*PROBLEM REQUIREMENTS:* For this task, copy all of the data below exactly and skip the pictures.

*WORKING DATA:*

=== Section Start ===

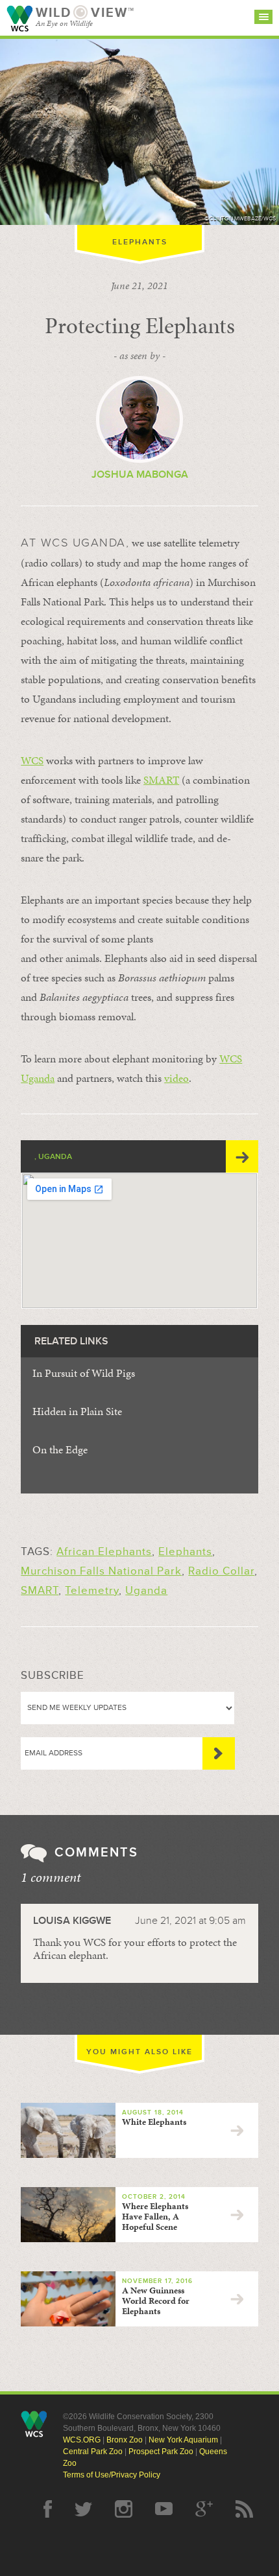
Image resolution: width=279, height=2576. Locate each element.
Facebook (47, 2509)
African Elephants (104, 1551)
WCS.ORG (82, 2439)
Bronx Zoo (124, 2439)
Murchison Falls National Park (101, 1571)
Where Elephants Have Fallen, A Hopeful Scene (155, 2216)
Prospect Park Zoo (160, 2451)
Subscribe (218, 1753)
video (176, 1078)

=== Section End ===

*TASK RESPONSE:*
Image resolution: width=279, height=2576. Locate each element.
Facebook (47, 2509)
African Elephants (104, 1551)
WCS.ORG (82, 2439)
Bronx Zoo (124, 2439)
Murchison Falls National Park (101, 1571)
Where Elephants Have Fallen, A Hopeful Scene (155, 2216)
Prospect Park Zoo (160, 2451)
Subscribe (218, 1753)
video (176, 1078)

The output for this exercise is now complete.